Improve Their Living Conditions
Something within their living conditions is almost certainly going to be responsible. Look at the areas I covered above as possible reasons why they might be eating their eggs.
Ask yourself these questions;
- Do they have enough space and freedom?
- Are they bored and lacking socialization?
- Do they have enough nesting boxes to hold the eggs?
- Is there anything causing them stress?
If it’s time to pimp out their living conditions to increase their happiness and convenience, that’s what you’ll have to do.
Provide Plenty of Good Food and Water
A balanced diet is essential if you want your chickens to be healthy, happy, produce big eggs, and not pick up bad habits like eating their own eggs.

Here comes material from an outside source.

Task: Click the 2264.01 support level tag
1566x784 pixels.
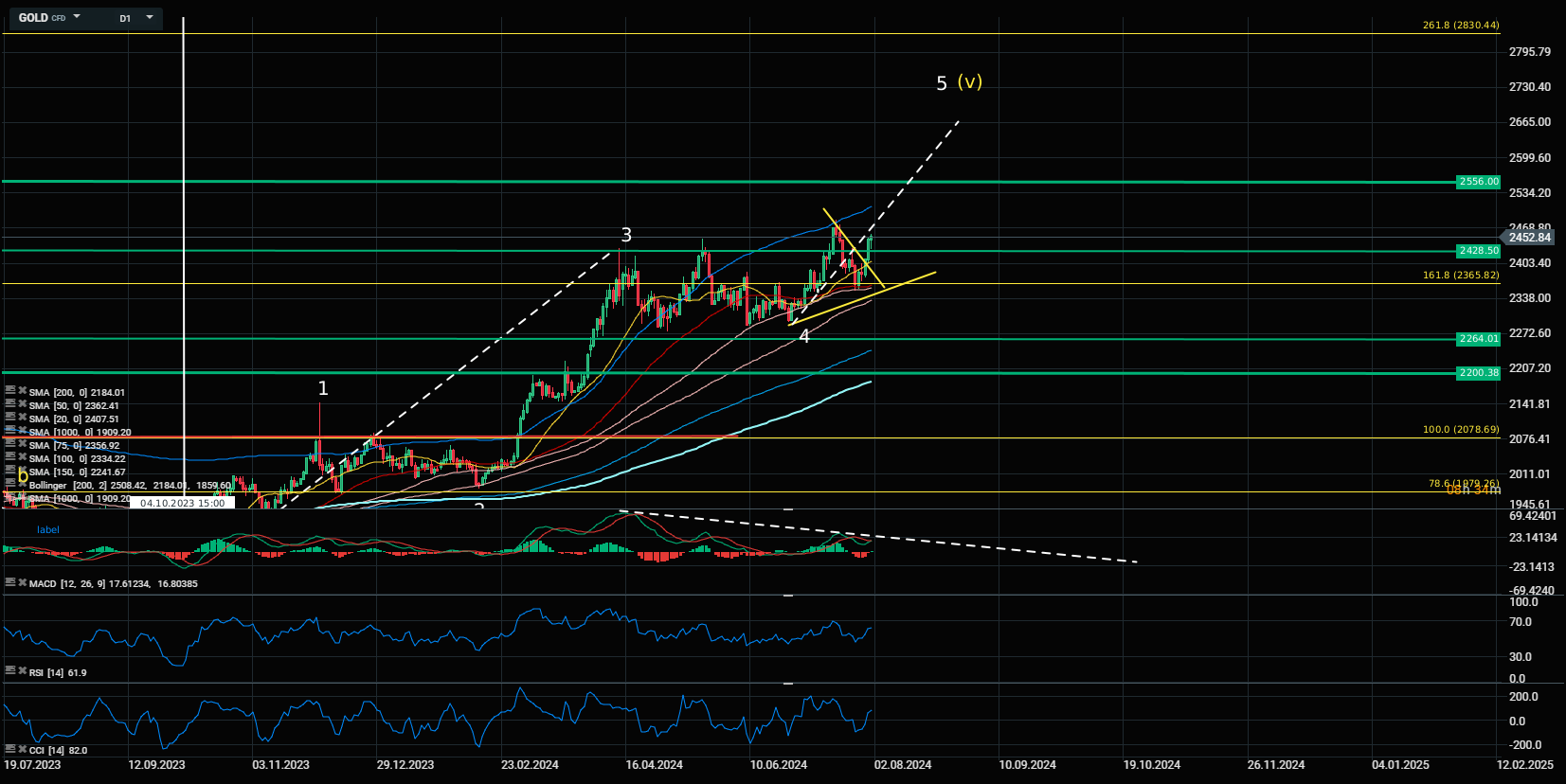Action: (x=1478, y=339)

The RSPCA recommends providing chickens at least:
- A good quality poultry pellet as the main staple of their diet
- A variety of fresh fruits, vegetables (read about the benefits of radishes here), herbs (read about the benefits of parsley here), and other greens
- Table foods such as bread, pasta, oats, and other leftovers on occasion
For hens that are laying eggs, you should provide some shells for added calcium as I covered above. It’s an easy way to recycle eggshells too, so why not. That’s how I look at it.
Don’t forget to provide a big bucket of clean drinking water, too. Chickens need access to clean water at all times.
In this article, I’ve covered everything from why chickens start to eat their own eggs, some of the factors that contribute to this habit, and loads of ways you can stop it.
To help reassure you that it’ll be ok, I’ve never talked with someone that wasn’t able to overcome and correct this behavior. So, keep positive, try all the things I’ve covered in this article, and I’m sure you’ll put a stop to it.